Passage shown:
-----
WINE FRIENDLY HOTEL

October 14, 2016
Adam Montefiore more »

I recently met Haim Spiegel, the Director of Food & Beverage and Procurement at Dan Hotels, one of the stalwarts of the Israel hotel industry. These days, F& B Managers in Israeli hotels seem younger and the job has changed with time. It seems to be more a fire-fighting role than it used to be. F & B Managers can be seen rushing from crisis to crisis wielding big bunches of keys, in order to keep the show on the road. The F& B Manager today seems to be a stop gap before another stepping stone up the greasy ladder. Today F & B, tomorrow Front of House. The old style Food & Beverage Manager, equally at home in the kitchen and wine cellar, with a lifetime’s experience is not only rare but a threatened species.
-----
Objective A:
Answer these questions about the wine friendly hotel article:
(i) What position does Haim Spiegel hold at Dan Hotels?
(ii) What are F & B Managers seen wielding as they rush from crisis to crisis?
(iii) What date appears above the article?
Objective B:
Print the part of the wine friendly hotel article starting at "WINE FRIENDLY HOTEL" and ending at "a threatened species.".

Supplied material:
-----
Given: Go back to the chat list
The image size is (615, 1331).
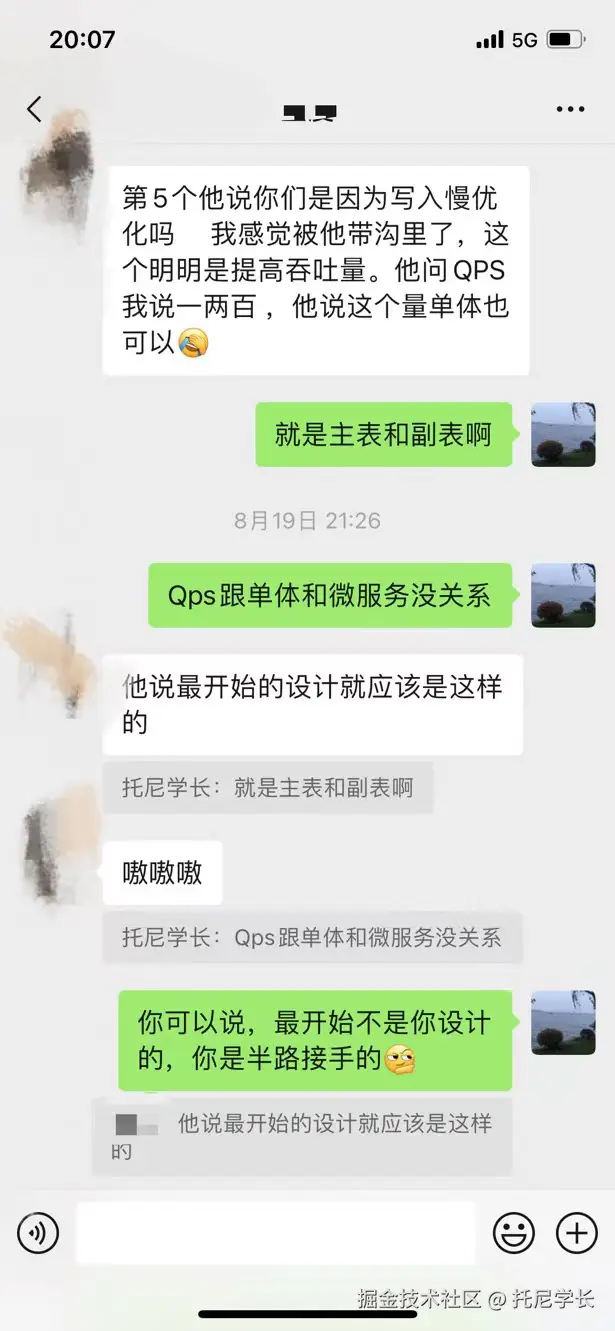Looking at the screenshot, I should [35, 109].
-----
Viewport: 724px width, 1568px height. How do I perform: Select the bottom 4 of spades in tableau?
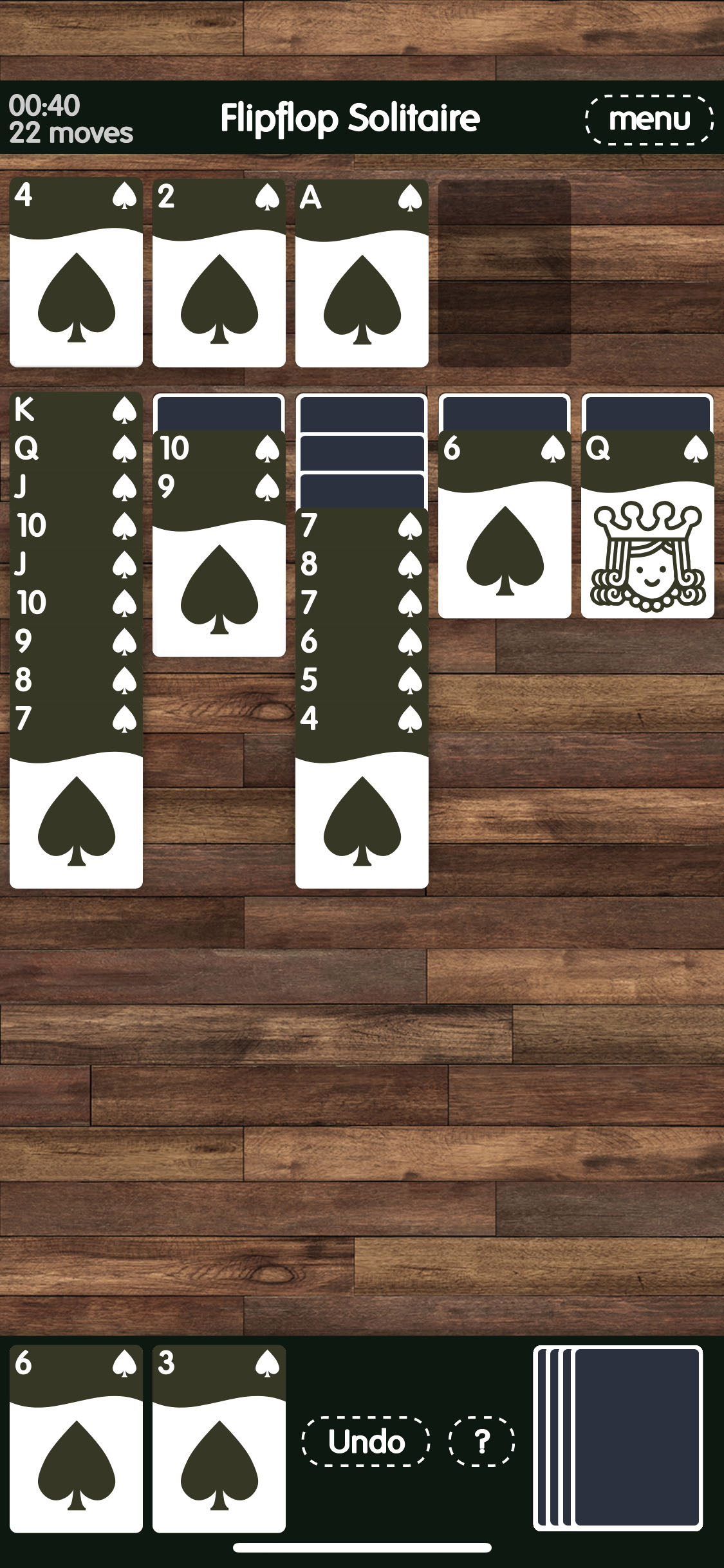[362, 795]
-----
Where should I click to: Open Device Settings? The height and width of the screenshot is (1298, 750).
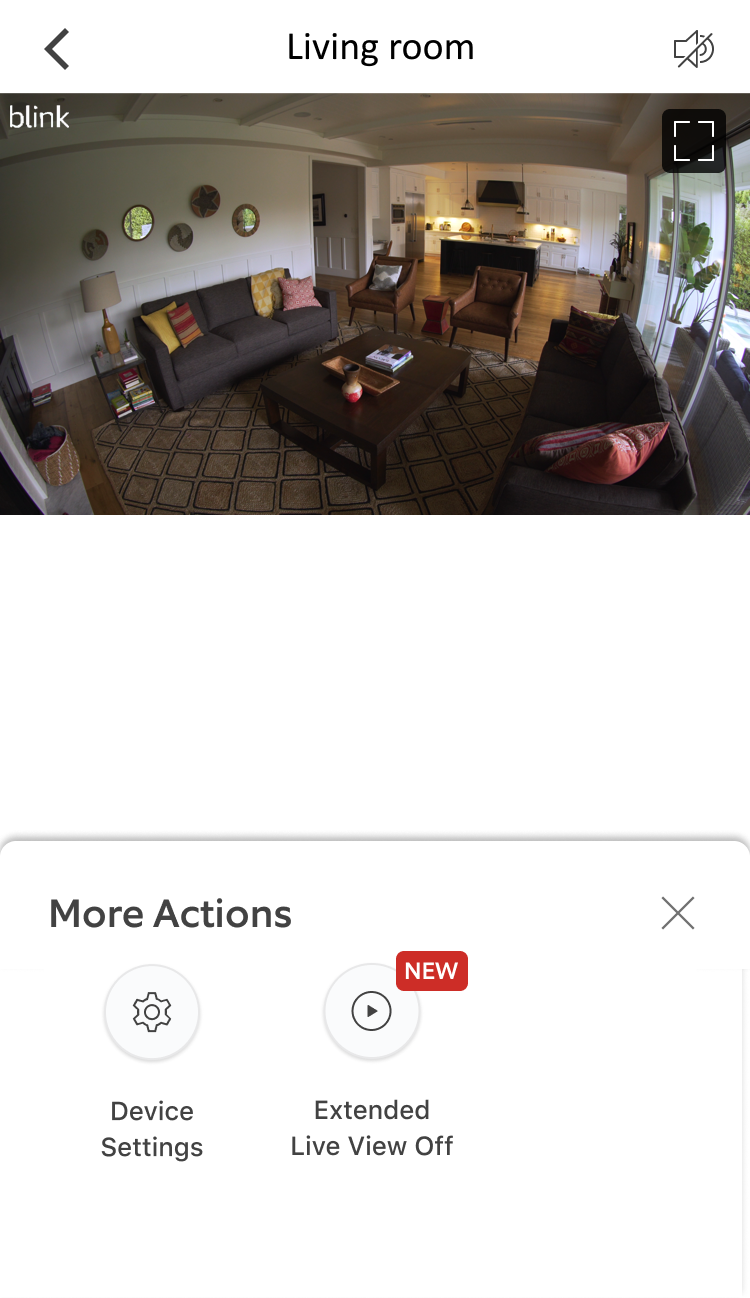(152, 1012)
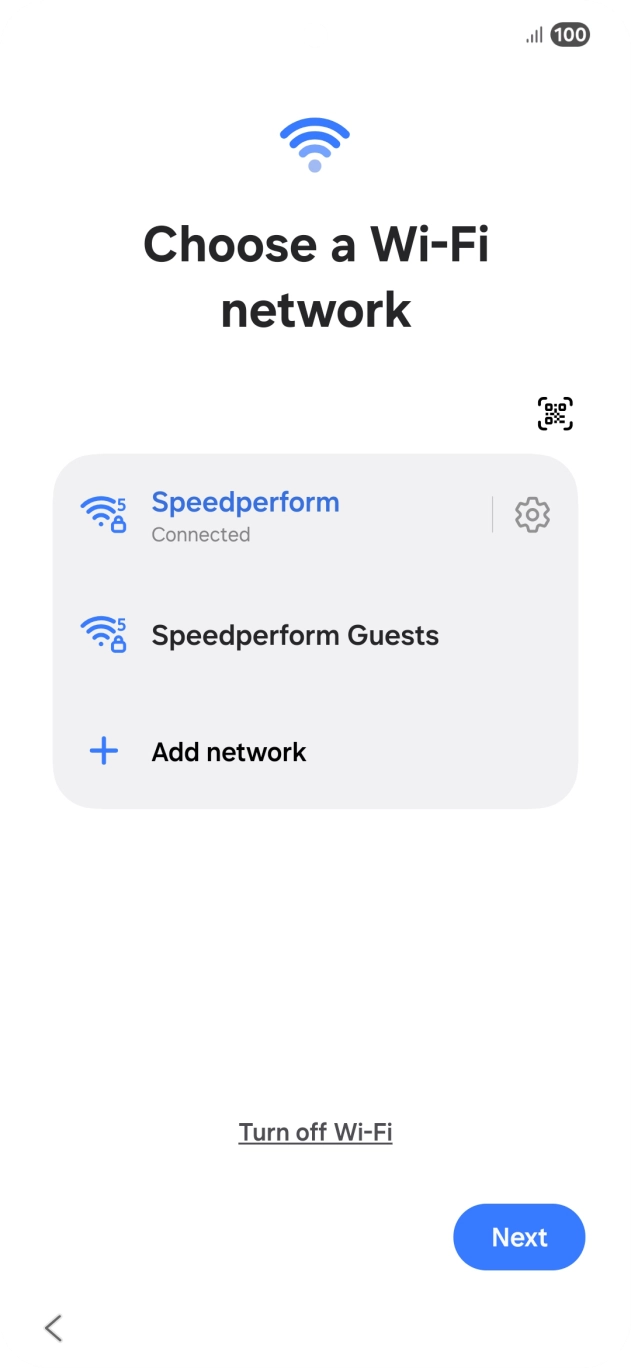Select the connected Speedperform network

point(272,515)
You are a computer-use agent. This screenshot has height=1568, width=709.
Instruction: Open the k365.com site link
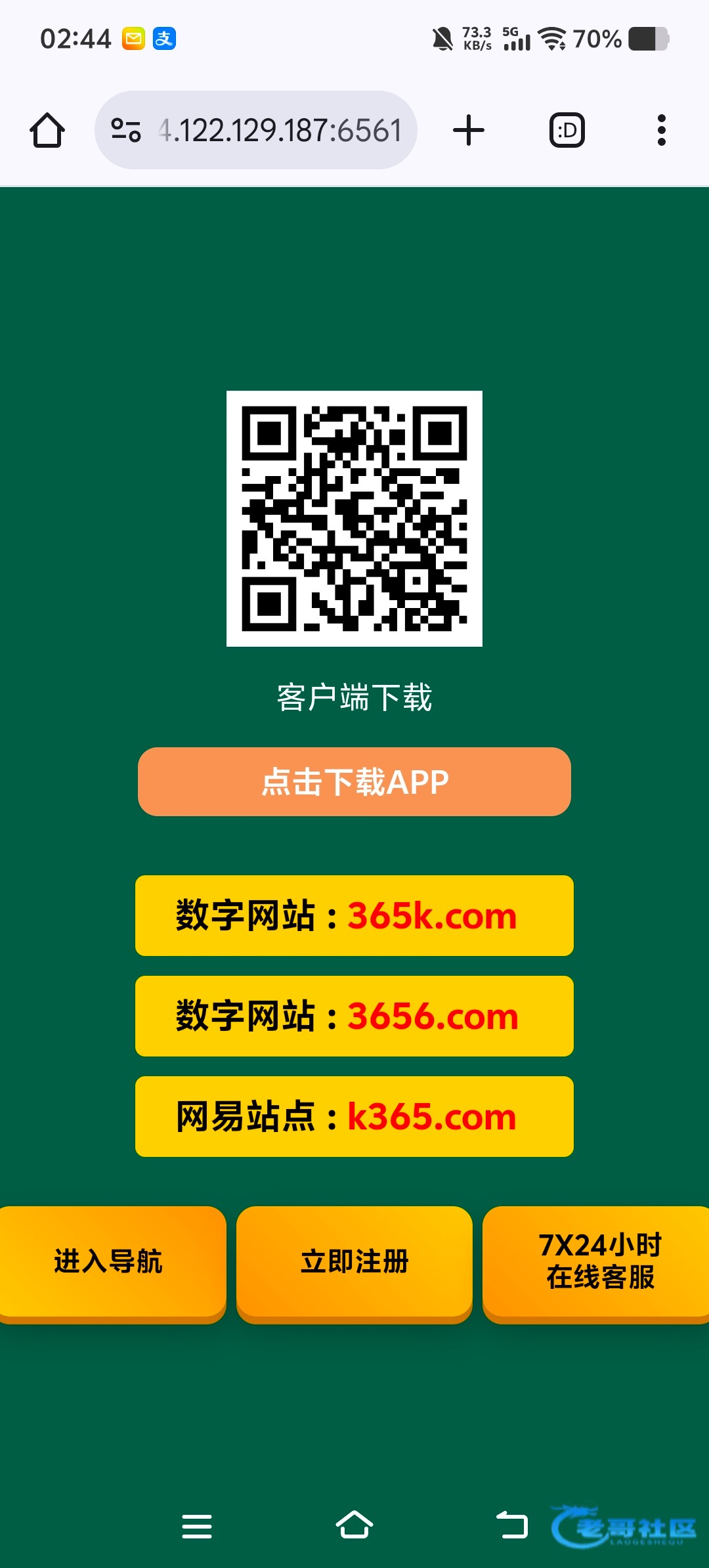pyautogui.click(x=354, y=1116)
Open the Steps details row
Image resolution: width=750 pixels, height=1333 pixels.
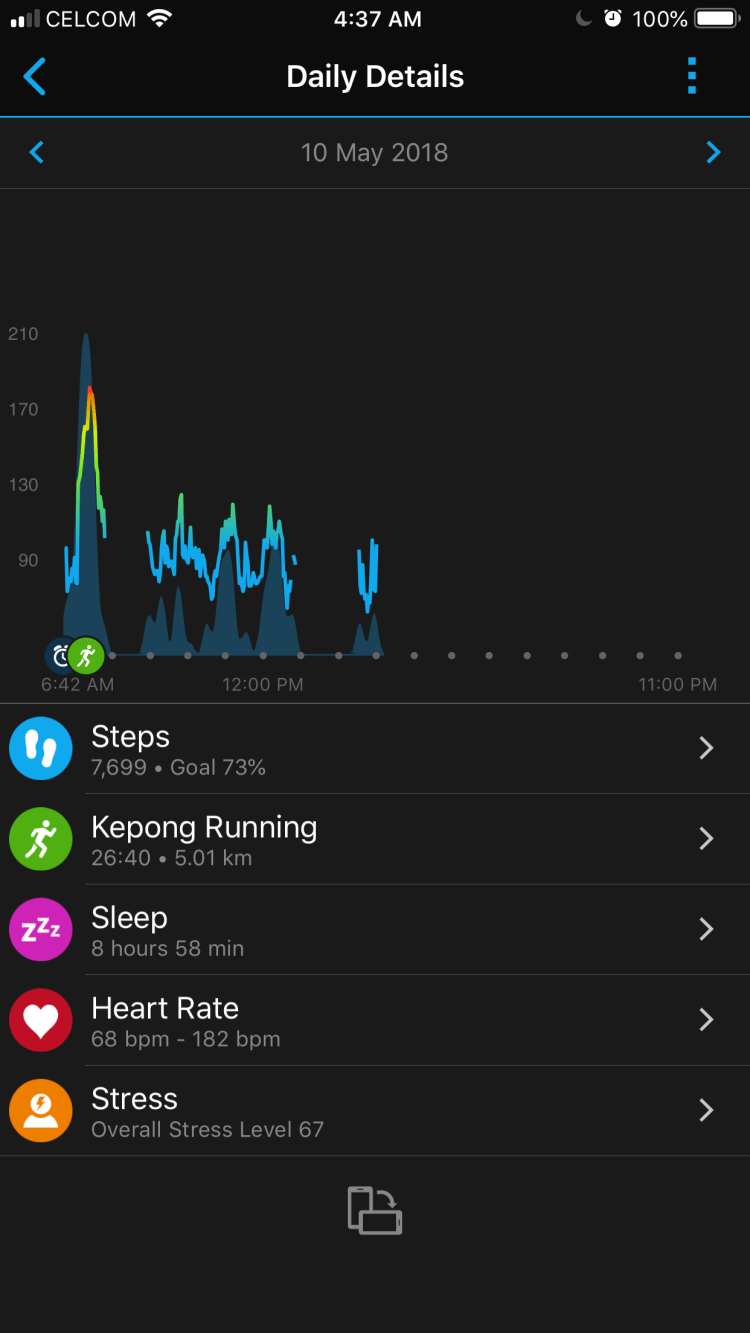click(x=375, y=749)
-----
Correct result A:
(i) Director of Food & Beverage and Procurement
(ii) Big bunches of keys
(iii) October 14, 2016

Correct result B:
WINE FRIENDLY HOTEL

October 14, 2016
Adam Montefiore more »

I recently met Haim Spiegel, the Director of Food & Beverage and Procurement at Dan Hotels, one of the stalwarts of the Israel hotel industry. These days, F& B Managers in Israeli hotels seem younger and the job has changed with time. It seems to be more a fire-fighting role than it used to be. F & B Managers can be seen rushing from crisis to crisis wielding big bunches of keys, in order to keep the show on the road. The F& B Manager today seems to be a stop gap before another stepping stone up the greasy ladder. Today F & B, tomorrow Front of House. The old style Food & Beverage Manager, equally at home in the kitchen and wine cellar, with a lifetime’s experience is not only rare but a threatened species.